Over-Regulation Strangles CA’s Retail Marijuana Sector
In this episode, Vec discusses the subsidy of California’s legal pot market because of over-regulation.
The California Legislature recently approved a $100-million plan to bolster the state’s legal marijuana industry, which continues to struggle to compete with the large illicit pot market nearly five years after voters approved sales for recreational use.
California’s legal recreational marijuana industry is so heavily taxed and regulated that the black market still dominates. Many cannabis growers, retailers, and manufacturers have struggled to make the transition from a provisional, temporary license to a permanent one renewed on an annual basis—a process that requires a costly, complicated, and time-consuming review of the negative environmental effects involved in a business and a plan for reducing those harms.

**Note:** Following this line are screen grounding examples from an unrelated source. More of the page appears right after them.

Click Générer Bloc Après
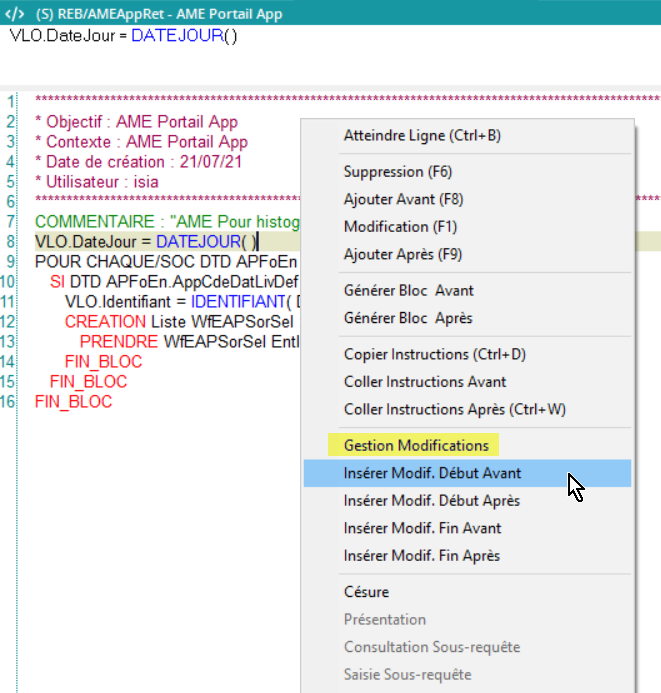Viewport: 661px width, 693px height. tap(408, 318)
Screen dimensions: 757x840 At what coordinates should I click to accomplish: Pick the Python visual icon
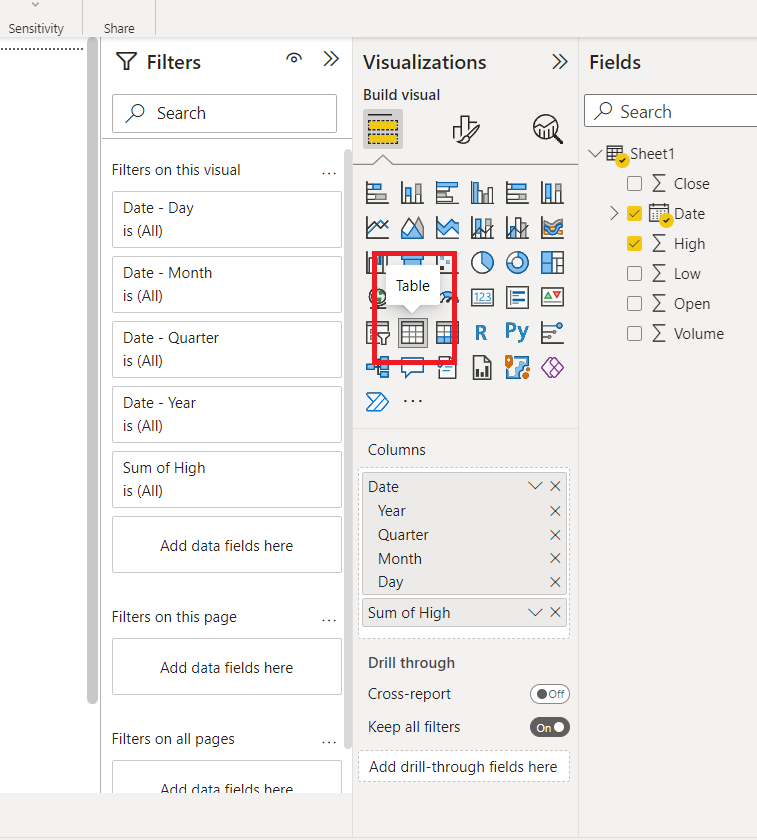point(517,332)
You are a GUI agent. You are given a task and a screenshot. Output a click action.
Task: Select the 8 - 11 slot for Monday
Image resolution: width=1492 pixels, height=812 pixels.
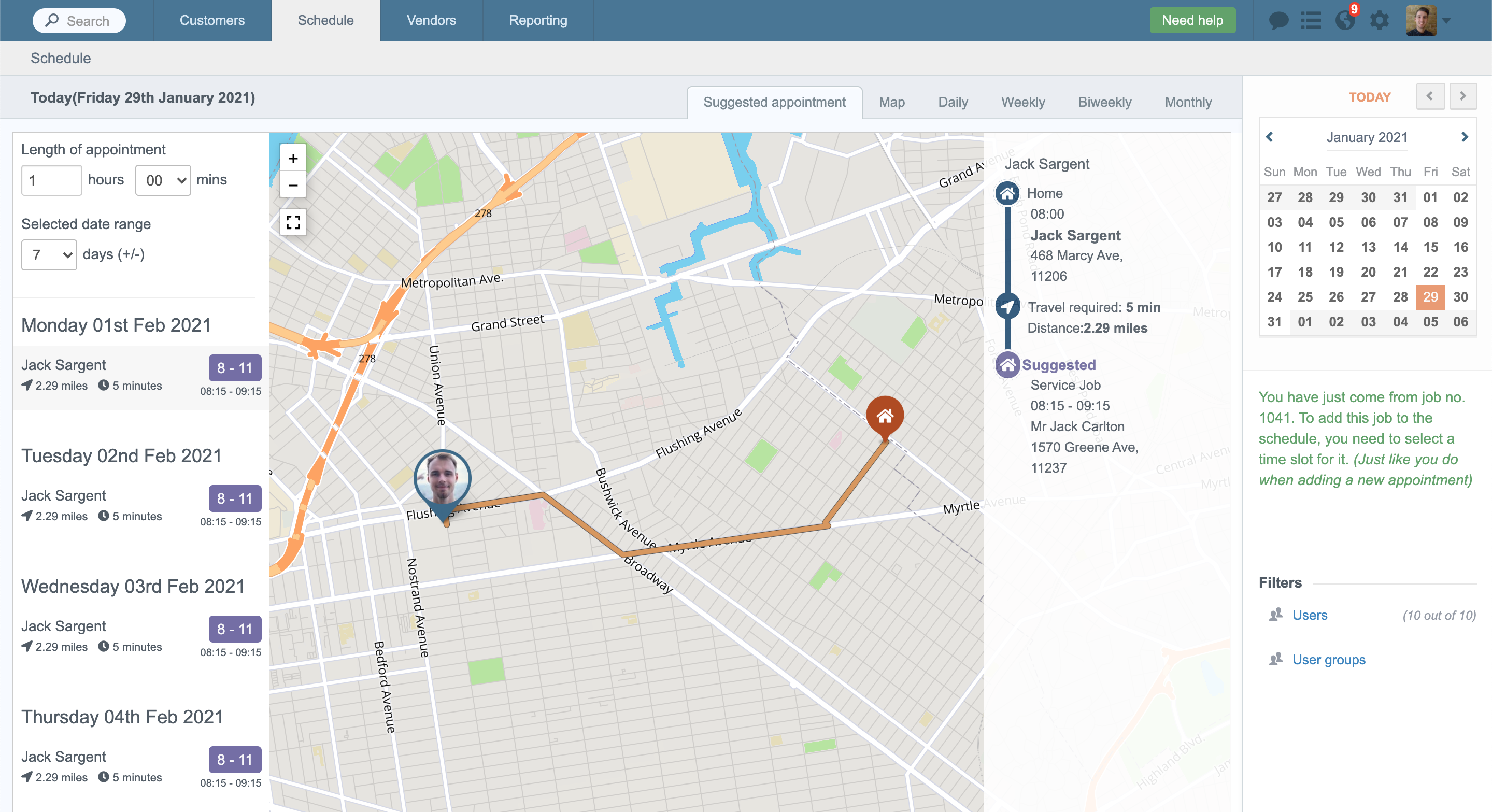coord(235,368)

SCOTUS Ruling on First Step Act
Later in the episode, Vec talks about Terry v. United States and the Supreme Court’s textualist, unanimous ruling on the First Step Act.
In Terry v. United States, the Supreme Court unanimously ruled that people convicted of certain low-level crack cocaine offenses are not eligible for sentencing reductions under the First Step Act, a 2018 law that made some criminal-justice reforms retroactive.

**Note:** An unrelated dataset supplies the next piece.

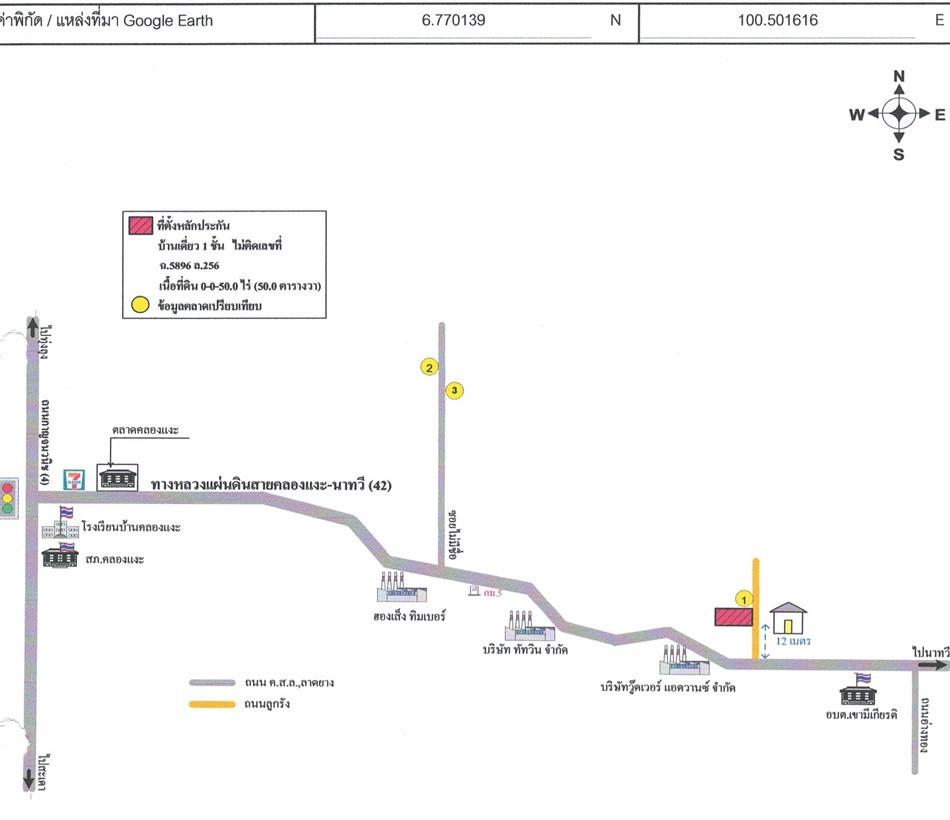Click the compass rose icon
The image size is (950, 820).
coord(898,114)
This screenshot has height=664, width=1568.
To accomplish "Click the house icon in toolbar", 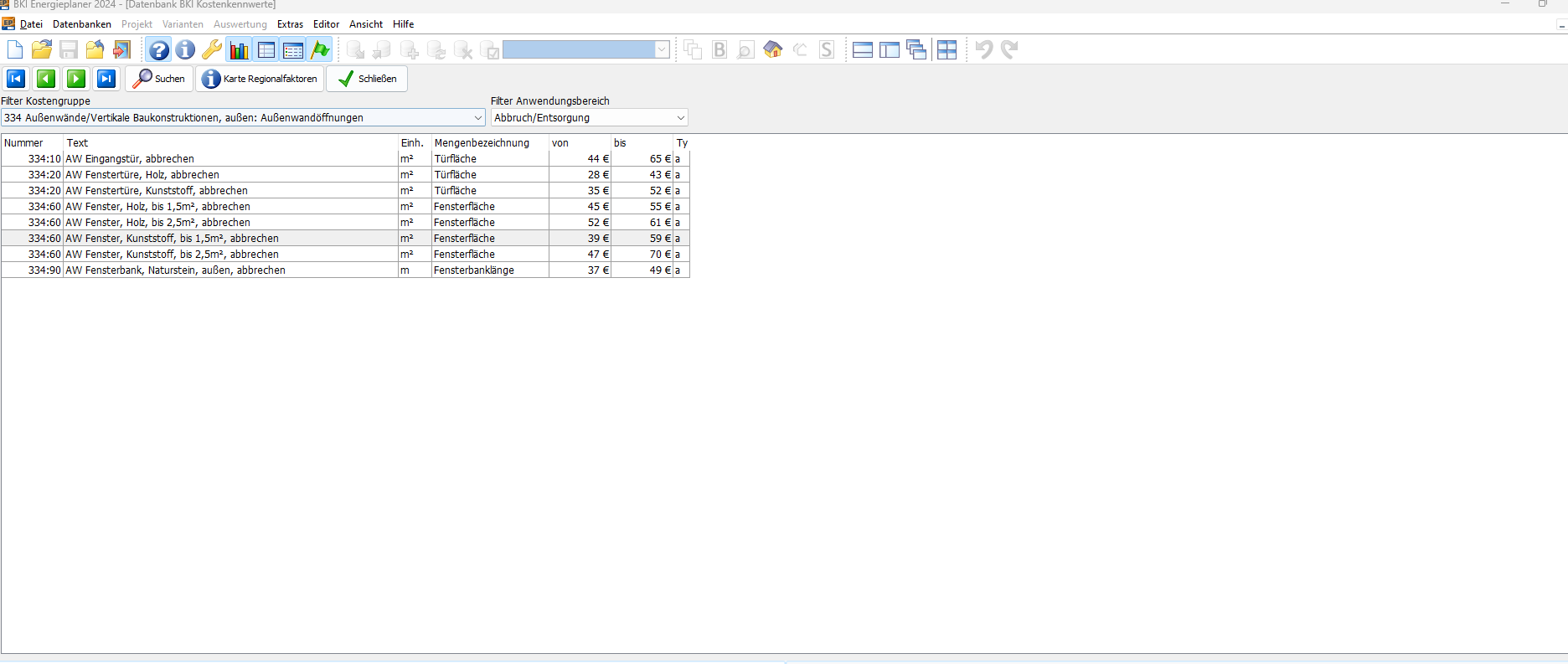I will pos(772,50).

Tarahrick Terry pleaded guilty in 2008 to possession with intent to distribute approximately 4 grams of crack cocaine. He was sentenced to nearly 16 years in prison. In 2010, Congress passed the Fair Sentencing Act, which reduced the sentencing disparity between crack and powder cocaine. In 2018, Congress passed the First Step Act, which made certain provisions of the Fair Sentencing Act retroactive and allowed some people convicted under the old regime to seek reduced sentences.
Terry argued that he was entitled under the First Step Act to seek a sentencing reduction. The Court found that since Terry’s initial crack cocaine conviction did not trigger a mandatory minimum, it was not modified by the Fair Sentencing Act.